それに、その経営者の方は、いまだに新しい社員が入ると、muse(ミューズ)にオーダースーツを頼んでくださっています。

――その社長さんも、勝さんに共感しているということなんでしょうね。

勝:その行動が誰かを陥れようとしたのではなくて、誠実に人と向き合った結果ですし、そう思われているのかもしれません。私は「俳優にはなれないと思うからあきらめて今の会社で働いたほうがいいよ」とは言えなかったから。

――背中を押したという感じですか。

勝:背中を押したというよりは、辻褄の合っていない話をされて、違和感を抱いたんです(笑)。言い訳だらけで優柔不断だったので、「そんな自分が好きなの?」って言ったら「好きじゃないです」と。「じゃあ、変わろうよ」と言って。

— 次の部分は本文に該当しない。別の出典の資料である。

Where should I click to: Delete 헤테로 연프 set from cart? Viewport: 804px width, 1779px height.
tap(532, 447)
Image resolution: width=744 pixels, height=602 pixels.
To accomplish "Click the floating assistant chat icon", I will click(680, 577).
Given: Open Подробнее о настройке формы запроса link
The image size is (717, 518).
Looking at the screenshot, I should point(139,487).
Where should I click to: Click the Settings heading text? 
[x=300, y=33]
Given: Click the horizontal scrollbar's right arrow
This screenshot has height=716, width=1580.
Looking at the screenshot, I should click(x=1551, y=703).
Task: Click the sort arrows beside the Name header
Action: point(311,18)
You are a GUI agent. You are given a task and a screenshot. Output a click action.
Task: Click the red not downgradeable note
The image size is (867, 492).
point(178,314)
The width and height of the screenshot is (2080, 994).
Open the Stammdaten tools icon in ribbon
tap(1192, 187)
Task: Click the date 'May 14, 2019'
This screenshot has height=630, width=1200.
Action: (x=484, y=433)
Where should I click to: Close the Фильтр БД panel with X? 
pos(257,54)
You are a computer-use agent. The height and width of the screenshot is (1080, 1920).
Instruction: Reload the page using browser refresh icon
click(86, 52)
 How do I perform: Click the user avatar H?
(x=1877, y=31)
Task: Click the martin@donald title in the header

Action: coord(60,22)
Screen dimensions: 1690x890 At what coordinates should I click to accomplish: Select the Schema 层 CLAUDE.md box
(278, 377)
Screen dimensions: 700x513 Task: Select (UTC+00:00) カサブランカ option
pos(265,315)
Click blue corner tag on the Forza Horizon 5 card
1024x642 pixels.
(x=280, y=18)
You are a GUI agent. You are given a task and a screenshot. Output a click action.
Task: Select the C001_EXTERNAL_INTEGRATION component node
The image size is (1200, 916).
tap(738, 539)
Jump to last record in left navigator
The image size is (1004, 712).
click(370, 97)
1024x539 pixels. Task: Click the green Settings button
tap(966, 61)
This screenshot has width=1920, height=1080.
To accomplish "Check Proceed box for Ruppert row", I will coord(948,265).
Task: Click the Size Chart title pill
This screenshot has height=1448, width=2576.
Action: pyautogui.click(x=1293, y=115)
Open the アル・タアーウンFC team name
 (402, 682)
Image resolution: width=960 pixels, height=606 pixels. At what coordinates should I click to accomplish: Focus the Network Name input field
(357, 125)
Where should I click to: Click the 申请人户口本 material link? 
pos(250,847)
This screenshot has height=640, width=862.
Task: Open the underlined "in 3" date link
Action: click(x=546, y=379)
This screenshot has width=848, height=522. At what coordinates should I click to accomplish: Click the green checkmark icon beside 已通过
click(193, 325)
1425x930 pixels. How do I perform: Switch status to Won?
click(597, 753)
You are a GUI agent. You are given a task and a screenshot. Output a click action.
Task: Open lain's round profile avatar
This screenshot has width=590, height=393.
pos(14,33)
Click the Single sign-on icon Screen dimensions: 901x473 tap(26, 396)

ただ、自分がすごく素直で正直だったら傷つくこともやっぱりあります。それだけ全力で人に向き合うということですから。そこで、「相手も全力とは限らない」ということを心しておかないと、寂しいし空しくて、「何なの、人って?」となっちゃう人もいると思います。

こっちが100%だったとしても相手は10%かもしれない。それはやっぱりガッカリしてしまいますよね。でも、そうでもあっても100%で向き合うことが大事だと私は思っています。